With the failure of the Super Committee process last fall, Agriculture Committee leaders now resume work on the 2012 Farm Bill through a more normal process that involves hearings, committee mark-ups, and a committee and floor amendment process. The current farm bill expires Sept. 30, 2012, and Congress must take action on farm policy by then if it wants to avoid reverting to 1949 farm law—the fallback permanent law for the farm bill. That action can come in the form of passing a stand-alone farm bill, attaching a farm bill proposal to another bill, or passing a short or long-term extension of current law either as a stand-alone measure or attached to something else. Significant political, budget, and committee factors will influence that choice as well as the timing of the farm bill process this year.
Political Factors
Election Year Politics
The political backdrop for everything that Congress does this year is the 2012 Presidential and Congressional elections. This affects the farm bill process in two main ways. First, the legislative calendar will be shorter to accommodate Congressional campaign schedules. That leaves less time for hearings, committee meetings, and floor debates and votes. Given the condensed Congressional schedule, the majority of the work on the 2012 Farm Bill, though not necessarily final votes, would have to be finished by summer for a new bill to be enacted in 2012.
Second, Congress is closely watching approval ratings. Just about every legislative effort in the first session of the 112th Congress entailed a knockdown, drag-out fight between the Republican-controlled House and the Democrat-controlled Senate and Oval Office. The long, partisan legislative battles have resulted in very low Congressional approval ratings. In this second session, Congressional leaders will be watching those ratings closely, and will be hesitant to engage in serious legislating unless there is notable pressure from the public.
Just because it’s an election year, however, does not mean that Congress can’t work on farm policy. Congress has previously passed a farm bill in an election year; the Food, Energy, and Conservation Act of 2008 was, in fact, passed in the presidential election year of 2008. But unlike the current situation, both the House and the Senate had already passed their versions of a farm bill in 2007. The work in 2008 was focused on reconciling the differences in the two bills through a conference committee and then passing the compromise.
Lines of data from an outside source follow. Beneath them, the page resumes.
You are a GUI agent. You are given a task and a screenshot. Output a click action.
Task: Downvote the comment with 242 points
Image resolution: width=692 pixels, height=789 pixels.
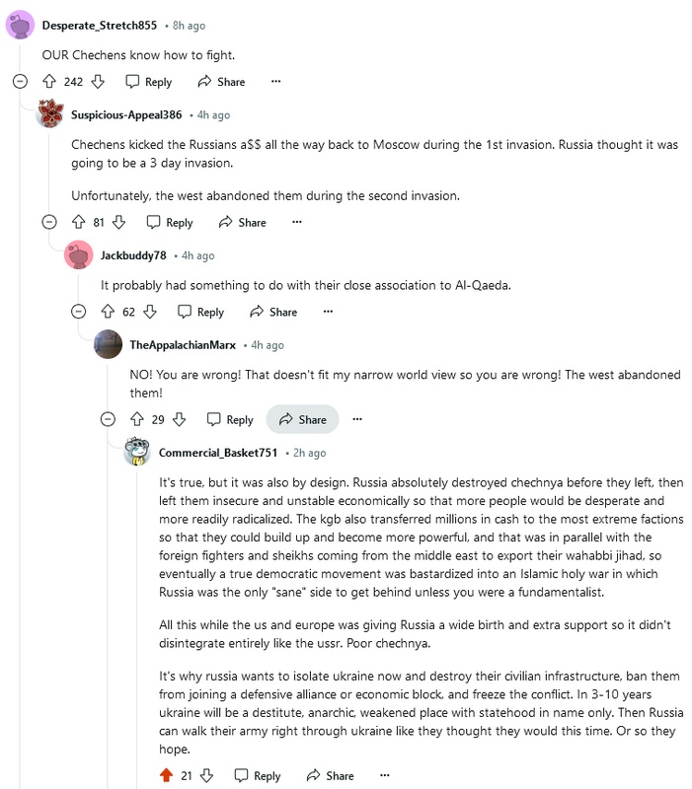[x=99, y=82]
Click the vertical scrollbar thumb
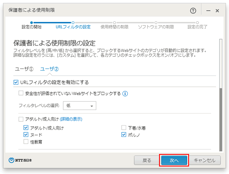Viewport: 229px width, 174px height. click(221, 64)
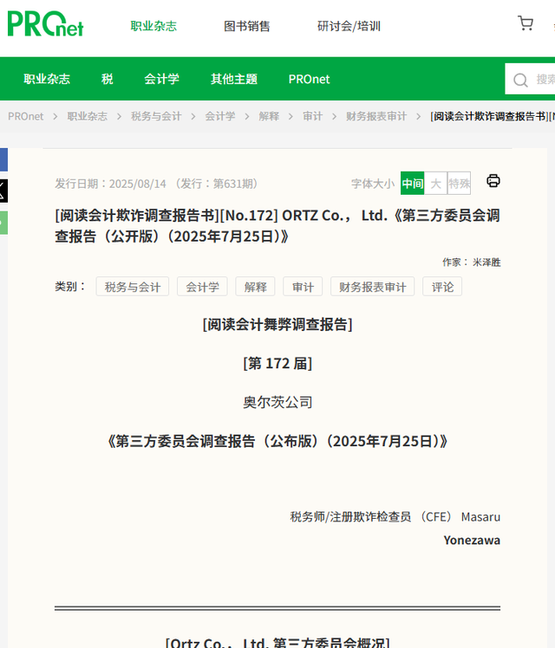Open 图书销售 top menu
Image resolution: width=555 pixels, height=648 pixels.
point(247,26)
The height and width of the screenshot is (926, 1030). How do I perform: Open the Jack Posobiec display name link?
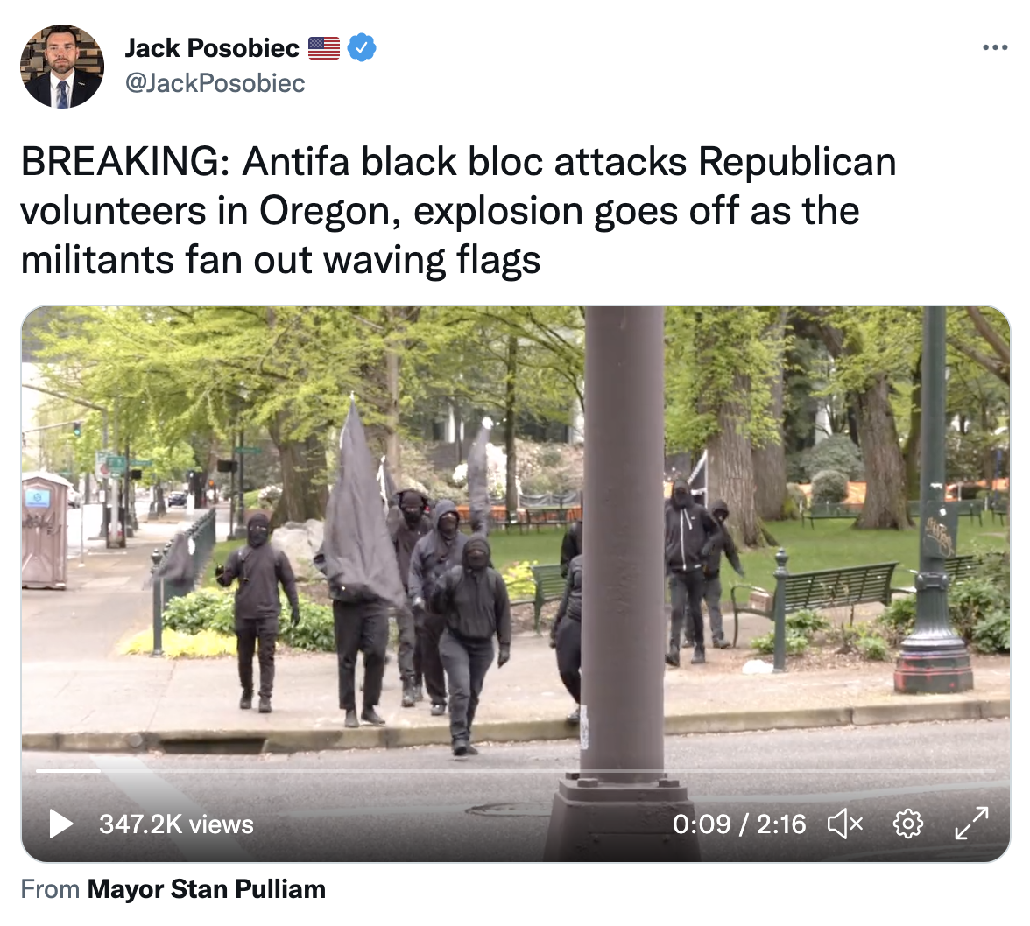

While not a make-it-or-break-it factor, the administration has indicated that it will not be releasing a comprehensive farm bill proposal this year, and that it will largely leave the farm bill reauthorization up to Congress. Any benefit that the farm bill would receive from being a presidential priority—including media coverage, pressure on Congress to act, and discussion during the Presidential campaign—will, therefore, not occur.
Senate In Play
With several vulnerable Democratic seats and several retirements in the Senate, it is within the realm of possibility that Republicans will gain control of the Senate in the November election. This factor may motivate Senate Democrats to move forward with the farm bill.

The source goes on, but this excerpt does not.